• rosellem
    +2

    We were able to fix it because the depression was an opportunity to push through reforms that otherwise might never have happened. Without such a major economic event, I don't see it happening again. It will get worse before it gets better.

    • spaceghoti
      +2

      I really didn't mean it to be a direct correlation. The "Golden Age" of the 1920s was followed by the economic crisis of the 1930s. We've since learned how to avoid allowing such crisis to cripple the entire nation but we're still plagued by elite interests who aren't interested in sharing anything. People aren't hungry enough for modern distractions to stop working, but it does seem like we're headed in that direction.

      • rosellem
        +3

        We've since learned how to avoid allowing such crisis to cripple the entire nation

        That's what worries me. Without a crisis I'm not sure how we get change.

        • spaceghoti
          +1

          We have to learn to create change rather than wait for it to come to us.

      • madjo
        +2

        I'm not sure if we've learned that.

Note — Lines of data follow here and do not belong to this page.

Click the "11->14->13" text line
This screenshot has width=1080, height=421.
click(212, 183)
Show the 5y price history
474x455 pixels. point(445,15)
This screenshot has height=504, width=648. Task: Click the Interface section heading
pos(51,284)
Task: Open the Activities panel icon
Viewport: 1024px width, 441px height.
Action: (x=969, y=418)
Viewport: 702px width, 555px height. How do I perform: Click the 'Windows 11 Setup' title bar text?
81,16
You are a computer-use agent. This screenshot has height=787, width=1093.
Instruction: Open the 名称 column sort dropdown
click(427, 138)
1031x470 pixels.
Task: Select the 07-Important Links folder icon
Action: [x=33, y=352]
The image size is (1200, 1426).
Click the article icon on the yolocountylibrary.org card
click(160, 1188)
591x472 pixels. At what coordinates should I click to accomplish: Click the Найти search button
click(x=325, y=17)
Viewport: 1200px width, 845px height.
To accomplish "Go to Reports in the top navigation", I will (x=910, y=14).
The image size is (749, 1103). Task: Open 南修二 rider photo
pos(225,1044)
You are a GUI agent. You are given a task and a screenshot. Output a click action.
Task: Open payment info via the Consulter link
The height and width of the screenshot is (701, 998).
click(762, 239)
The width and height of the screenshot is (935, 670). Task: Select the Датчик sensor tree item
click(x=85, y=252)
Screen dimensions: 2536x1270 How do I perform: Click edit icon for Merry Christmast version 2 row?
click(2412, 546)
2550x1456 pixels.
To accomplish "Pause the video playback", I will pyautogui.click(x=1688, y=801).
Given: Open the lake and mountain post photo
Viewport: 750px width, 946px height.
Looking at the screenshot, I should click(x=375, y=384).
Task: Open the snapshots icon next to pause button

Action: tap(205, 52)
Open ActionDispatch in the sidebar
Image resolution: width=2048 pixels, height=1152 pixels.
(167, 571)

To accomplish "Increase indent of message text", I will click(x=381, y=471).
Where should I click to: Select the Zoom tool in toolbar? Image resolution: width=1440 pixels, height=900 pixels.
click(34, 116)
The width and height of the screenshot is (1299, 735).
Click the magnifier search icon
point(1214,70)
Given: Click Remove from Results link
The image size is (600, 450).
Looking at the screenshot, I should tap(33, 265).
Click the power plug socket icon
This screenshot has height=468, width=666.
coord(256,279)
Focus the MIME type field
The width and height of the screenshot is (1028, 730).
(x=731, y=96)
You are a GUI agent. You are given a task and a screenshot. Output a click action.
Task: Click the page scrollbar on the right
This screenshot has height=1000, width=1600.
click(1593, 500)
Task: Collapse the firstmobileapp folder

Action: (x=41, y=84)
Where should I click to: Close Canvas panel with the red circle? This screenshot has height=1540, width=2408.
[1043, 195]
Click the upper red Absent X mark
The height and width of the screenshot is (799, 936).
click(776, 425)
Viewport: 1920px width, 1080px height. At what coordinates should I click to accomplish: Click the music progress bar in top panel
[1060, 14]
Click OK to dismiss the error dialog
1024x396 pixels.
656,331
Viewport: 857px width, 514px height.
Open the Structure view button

        I mean the big crisis of recent years, that happened because of bank incompetency with their subprime mortgages, was pretty devastating and has widened the income inequality gap considerably.

        • spaceghoti
          +3

          Oh, we know how. Not everyone wants to believe it, but we know how to avoid boom-and-bust cycles and how to avoid entering another Great Depression. Even Bush acknowledged the last part when he lobbied for and signed the TARP bill. The folks who insist that government regulation to prevent and stimulus to cure these problems are actually the cause aren't basing their claims on anything approximating evidence.